About: As Co-founder and Vice President of Product Development, Austin has been responsible for creating recreation maps and leading mobile application development efforts for the last 8 years at NeoTreks.  Austin is the sole cartographer responsible for designing, producing and managing NeoTreks’ premier map product NeoTreks Maps™.  NeoTreks Maps are a recreation-centric mapping product designed to replace paper hiking maps and can be viewed freely at maps.neotreks.com. NeoTreks Maps are not sold directly to consumers.  Rather, NeoTreks offers their maps to other mobile and web application developers for use in their products on a pay-per-use billing model.  Some of the mobile and web applications that use NeoTreks Maps include Singletracks, MTB Project, Backcountry Navigator, ViewRanger, Gaia GPS, and others.

 

Nate Irwin, Trailhead Labs

A Stewardship-first Approach to Recreation Mapping

With its OuterSpatial platform, Trailhead Labs is pushing an approach to mapping that gives stewards of our open spaces — including government agencies and nonprofits — control over what information is presented and how it’s presented.

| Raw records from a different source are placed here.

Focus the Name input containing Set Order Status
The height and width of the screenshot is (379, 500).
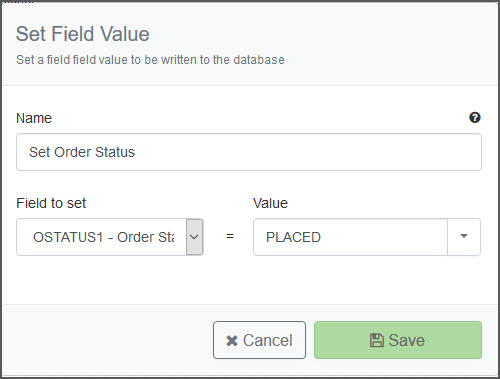tap(249, 152)
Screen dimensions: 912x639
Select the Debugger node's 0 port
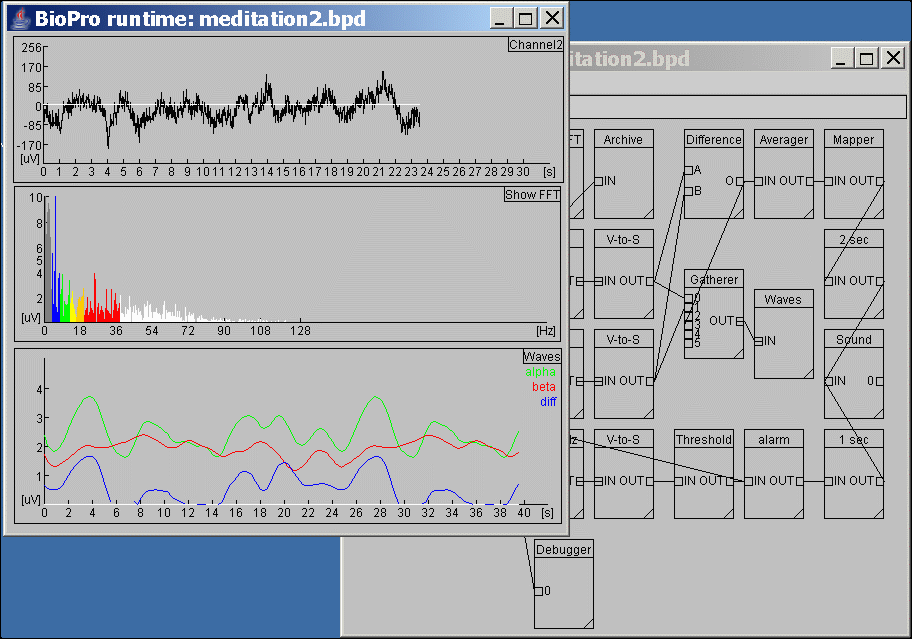538,591
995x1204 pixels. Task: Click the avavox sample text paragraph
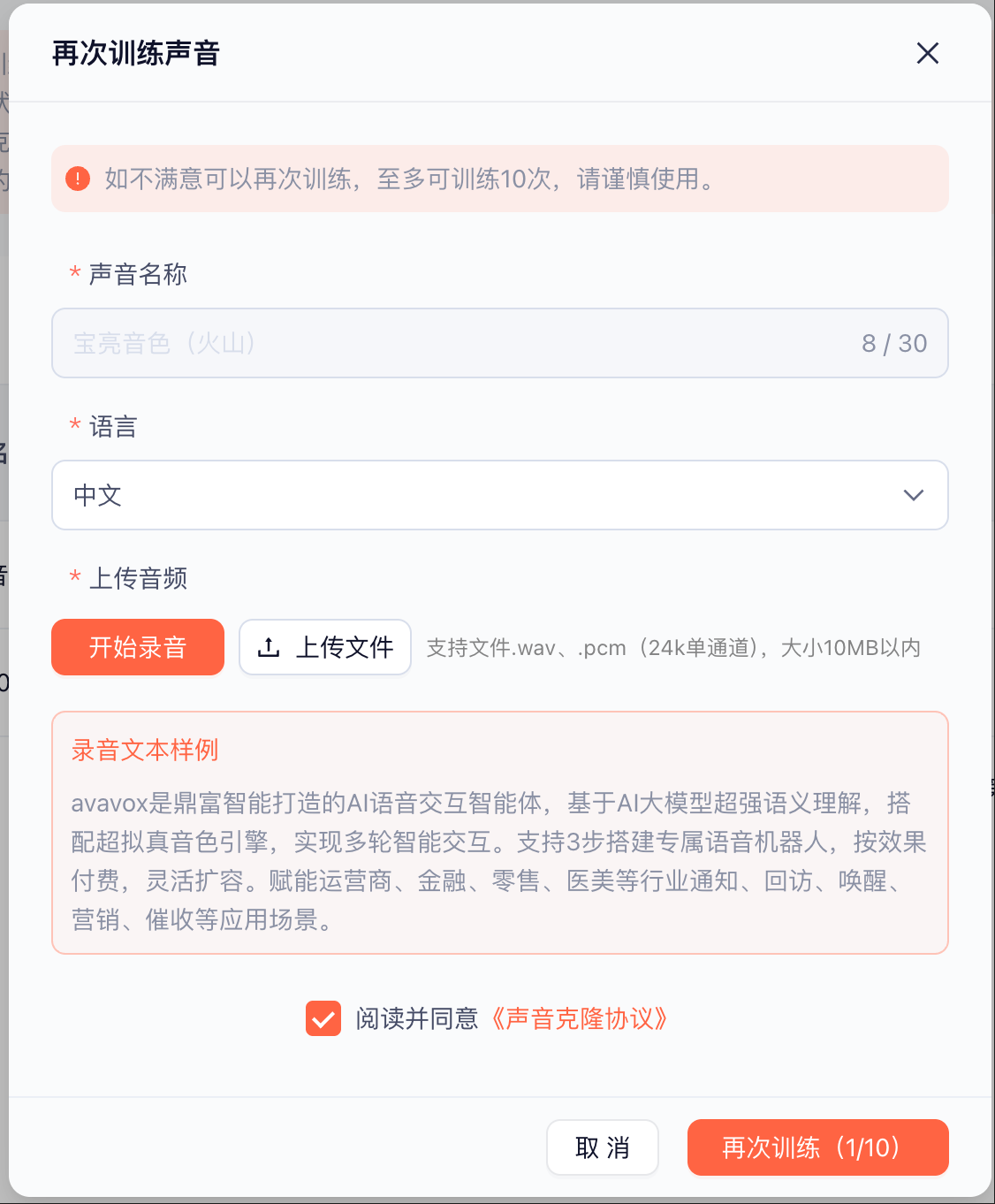499,861
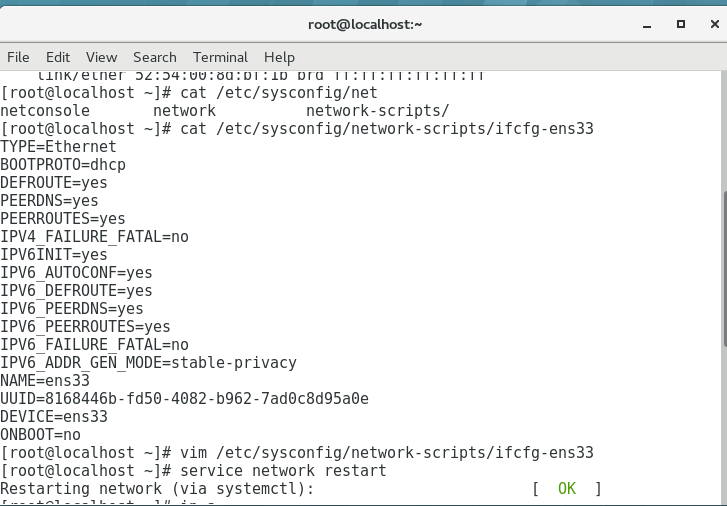The height and width of the screenshot is (506, 727).
Task: Click the BOOTPROTO=dhcp line
Action: click(63, 165)
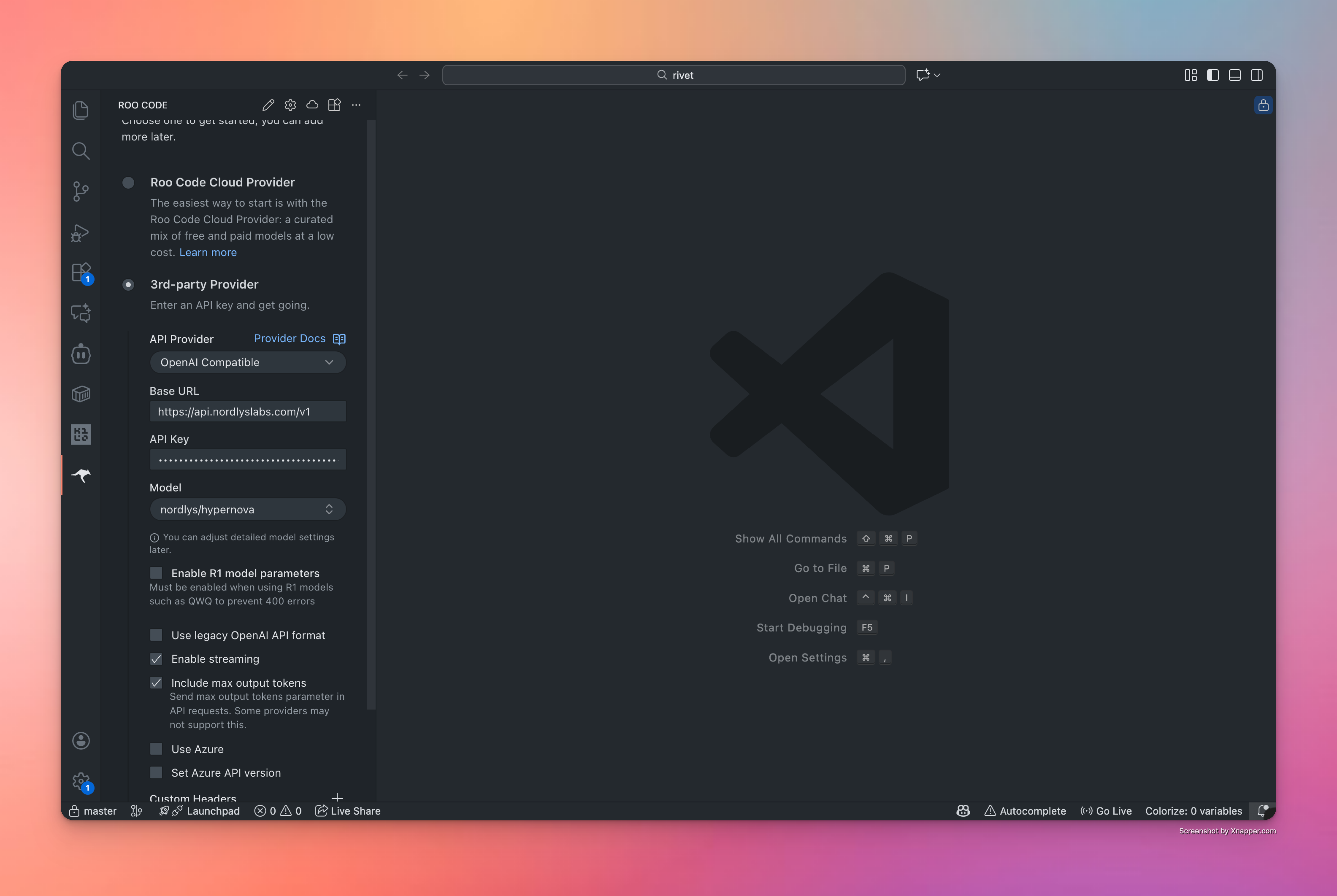This screenshot has width=1337, height=896.
Task: Open the Learn more link
Action: point(208,252)
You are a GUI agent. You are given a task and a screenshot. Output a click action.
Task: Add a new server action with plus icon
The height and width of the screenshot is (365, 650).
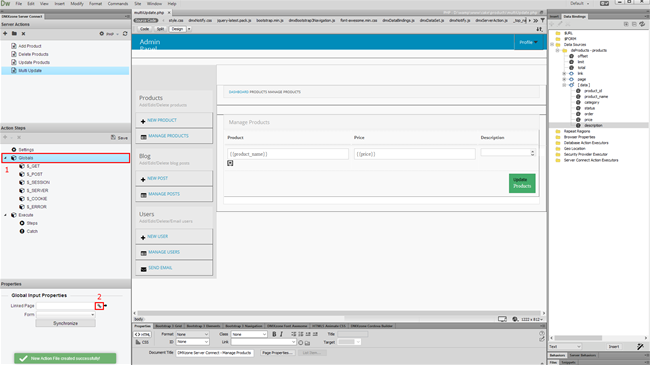pos(5,34)
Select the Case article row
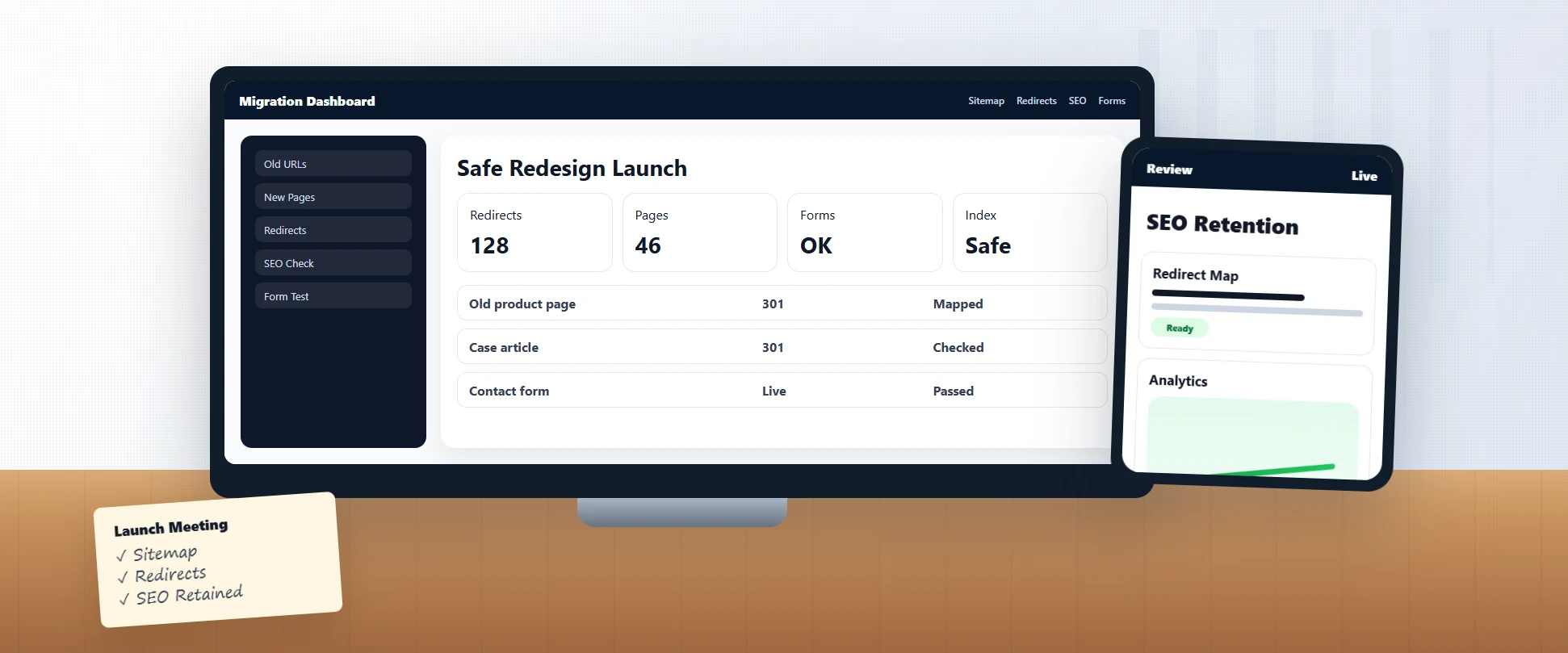The width and height of the screenshot is (1568, 653). coord(782,346)
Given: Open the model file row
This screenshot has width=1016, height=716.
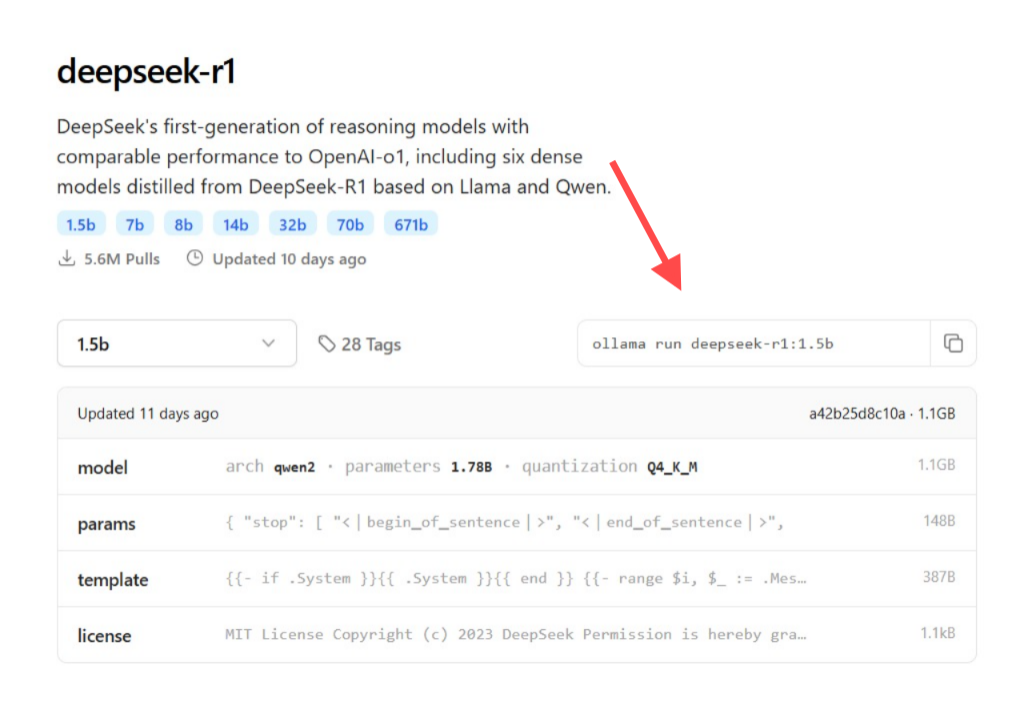Looking at the screenshot, I should coord(516,467).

The reality, however, is that most land management agencies lack the resources necessary to keep up with the ever-changing landscape, both literally and technologically. So Trailhead Labs is also working on features within OuterSpatial to make it possible for recreationalists to contribute data and content back to organizations through structured channels. In this talk, Nate will walkthrough the OuterSpatial platform and discuss where it is and where it’s going.

About: Nate leads product for Trailhead Labs, a company that partners with government agencies and nonprofits to build technology that engages people with the outdoors. Prior to moving to Trailhead Labs, Nate led the National Park Service’s NPMap team, which focused on developing digital maps and mobile applications for National Parks.